As interesting as the Senate may become when patent reform resurfaces, the dynamic in the House will be fascinating for many reasons. Since patent reform stalled there is a new Speaker of the House, Paul Ryan (R-WI). Speaker Ryan has said he plans to return the House to regular order and allow business to trickle up from members to the full House rather than have legislation forced down from leadership on Members. It is widely known that Goodlatte and Issa continue to want more patent reform and are seeking opportunities to push forward to a vote in the House. Will Speaker Ryan allow the Innovation Act to come to a vote in the House? No one seems to know for sure.

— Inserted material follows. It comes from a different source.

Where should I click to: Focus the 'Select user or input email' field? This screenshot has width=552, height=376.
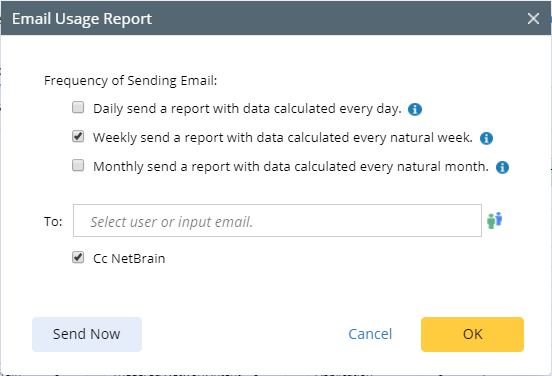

While Ryan’s view of patent reform is not generally known, what is known is that House Majority Leader Kevin McCarthy (R-CA) is opposed to patent reform, or at least the patent reforms embodied in the Innovation Act. McCarthy has been listening to a group of venture capitalists from Silicon Valley who he has known for years and who’s opinions he values. These particular VCs, like so many others, will invest in technology companies only if there is a patent strategy in place to protect their investments. They have told McCarthy that the Innovation Act would be a disaster and McCarthy believes them. McCarthy told Goodlatte last year that more work had to be done and that the Innovation Act was not going to the floor, which is why it stalled in the House. But that was before Speaker Boehner retired, and before McCarthy became politically wounded to whatever extent he was as he himself sought to move up to the Speaker’s chair.

What all this means is patent reform may not be as dead as you previously thought. Patent reform will certainly resurface in 2016, with supporters in the House and Senate seriously and sincerely looking for ways to push the bills forward.